The model’s varying performance under different lighting conditions offers important insights into its strengths and limitations. While it performs very well under warm and strong light, where the LSKBlock and SPD-Conv work effectively together, its performance drops by about 1.2% in low-light situations. This highlights a significant challenge for real-world use. We believe that this decline is not only due to limited data but is also related to the model’s design.
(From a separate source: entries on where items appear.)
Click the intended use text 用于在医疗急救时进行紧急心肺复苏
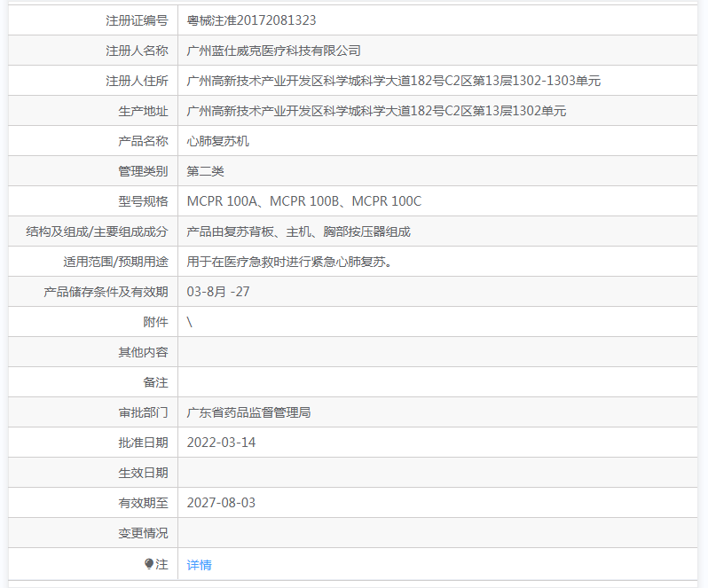The height and width of the screenshot is (588, 708). pyautogui.click(x=290, y=262)
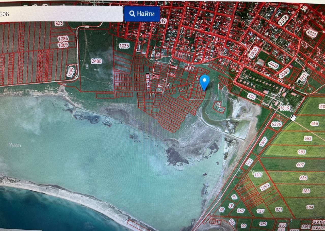The width and height of the screenshot is (325, 231).
Task: Click the Yandex watermark over the water
Action: pos(15,145)
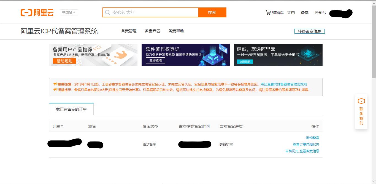Click the search magnifier icon

coord(107,12)
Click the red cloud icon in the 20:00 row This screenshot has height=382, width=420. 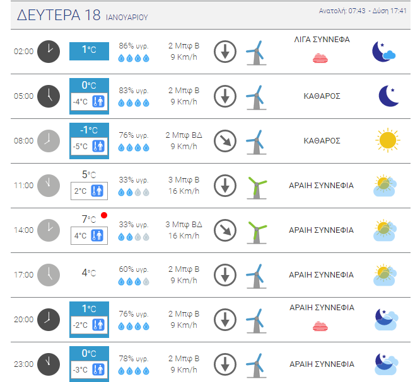coord(320,326)
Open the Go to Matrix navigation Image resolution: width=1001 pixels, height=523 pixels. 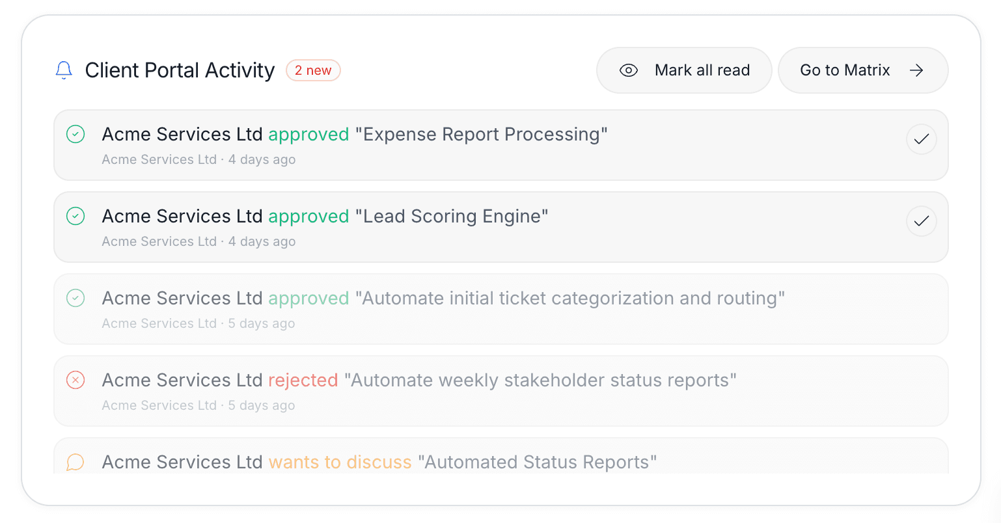tap(862, 70)
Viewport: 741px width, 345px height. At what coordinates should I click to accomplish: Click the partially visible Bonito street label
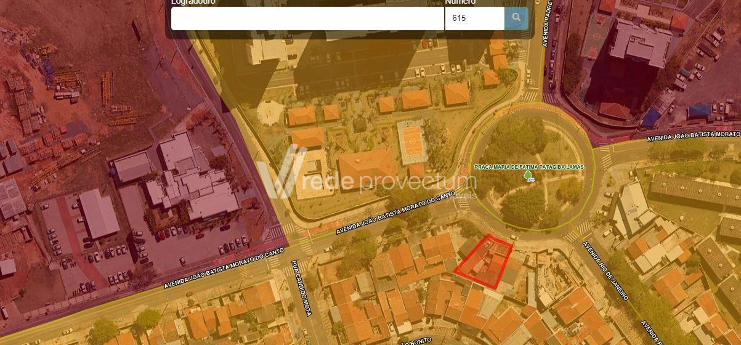(x=420, y=341)
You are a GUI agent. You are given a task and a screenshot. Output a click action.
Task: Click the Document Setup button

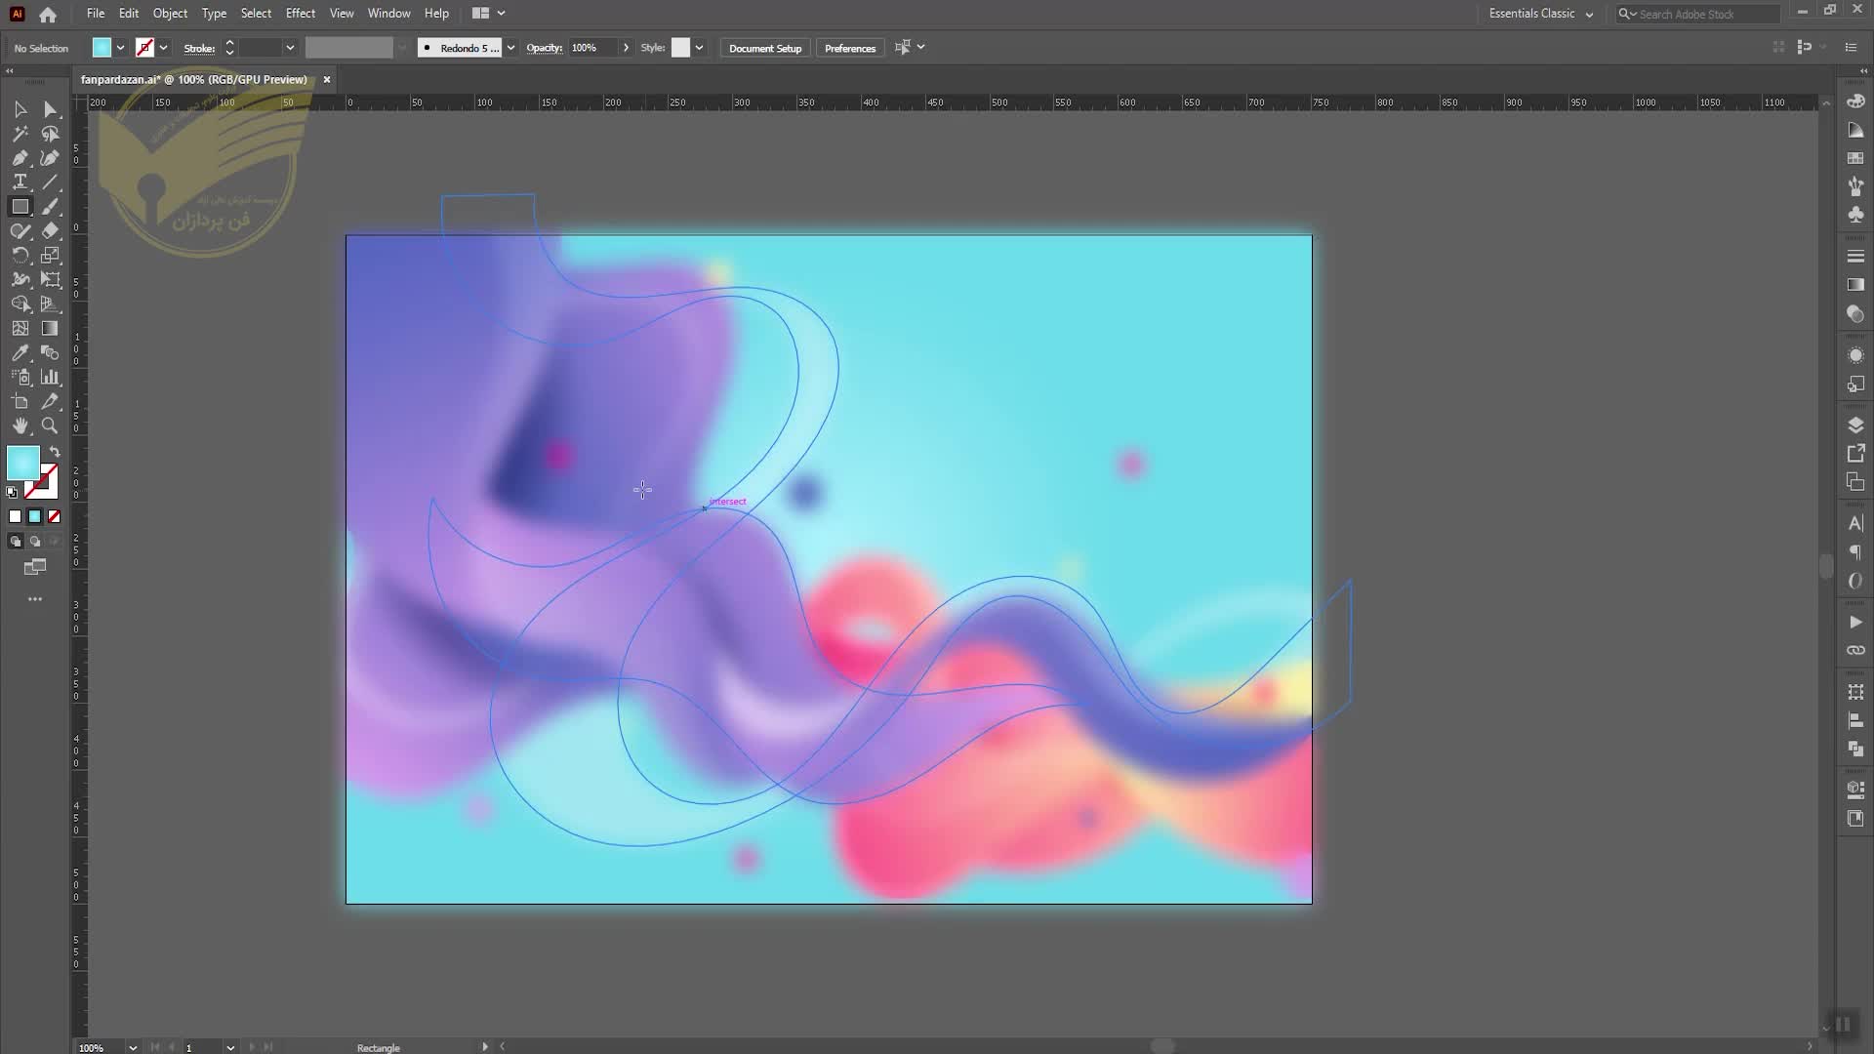click(764, 48)
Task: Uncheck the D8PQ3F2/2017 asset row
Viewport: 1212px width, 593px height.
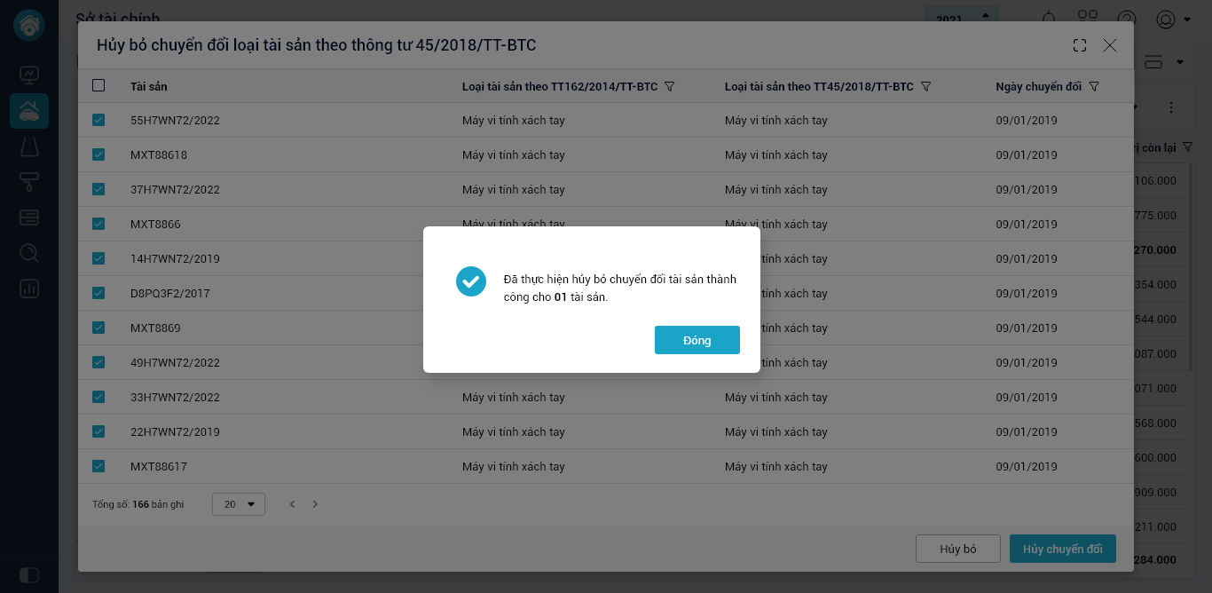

In low light, the large kernels in the LSKBlock may combine noisy areas, creating false features. At the same time, the SPD-Conv module, which normally preserves important details, can also amplify sensor noise and heat signatures from groups of animals. Additionally, the consistently lower detection rate for feeding behavior across all lighting conditions suggests that this activity may involve finer details that are not fully captured by our current features. The higher missed detection rate for darker-skinned pigs in low light further indicates a need for more diverse datasets to improve fairness and generalization. Therefore, future work should focus not only on adding more data but also on designing better models that can adapt to different lighting and reduce the impact of noise.
Under strong light, the contours of standing pigs become more distinct, leading to a clear improvement in detection performance. In contrast, feeding behavior is more susceptible to factors such as reflections, motion blur, loss of mouth detail, and glare from metal troughs. Therefore, it is recommended that future studies employ local enhancement techniques or multi-modal fusion (e.g., with infrared imaging) to address these challenges.
The limitations identified in this study, particularly under low-light conditions and with complex behavioral sequences, point the way for future research. To overcome these constraints, subsequent work will focus on three main directions. First, building on the real-time capability of our lightweight framework, we will expand the range of detectable behaviors to cover more welfare indicators. Second, and most importantly, the performance drop in low light strongly supports the integration of infrared imaging. This will help create a detection module that works regardless of lighting, directly addressing a key weakness found in our experiments. Finally, to go beyond static posture recognition, we plan to incorporate Transformer-based models to analyze behavioral sequences over time, such as feeding and excretion. This step from single-frame detection to sequence analysis is essential for progressing to predictive anomaly detection and smarter management systems.
Our model can accurately identify pig postures such as standing and lying, making automated behavior monitoring more practical. For example, it reliably detects standing behavior with 94.9% accuracy, which can help managers identify health issues early and intervene promptly. If a pig’s standing pattern changes, the system can alert managers to potential problems such as lameness. The model also distinguishes between lateral and prone lying postures, providing an objective way to assess animal comfort and welfare. Although full integration with veterinary knowledge for computer-aided diagnosis remains a future goal, our model offers a robust tool for collecting high-quality, long-term behavioral data. This data is essential for linking specific behavioral changes to diseases. Overall, this study not only provides an effective recognition model but also supports the transition toward data-driven management strategies that can improve both animal welfare and farm profitability.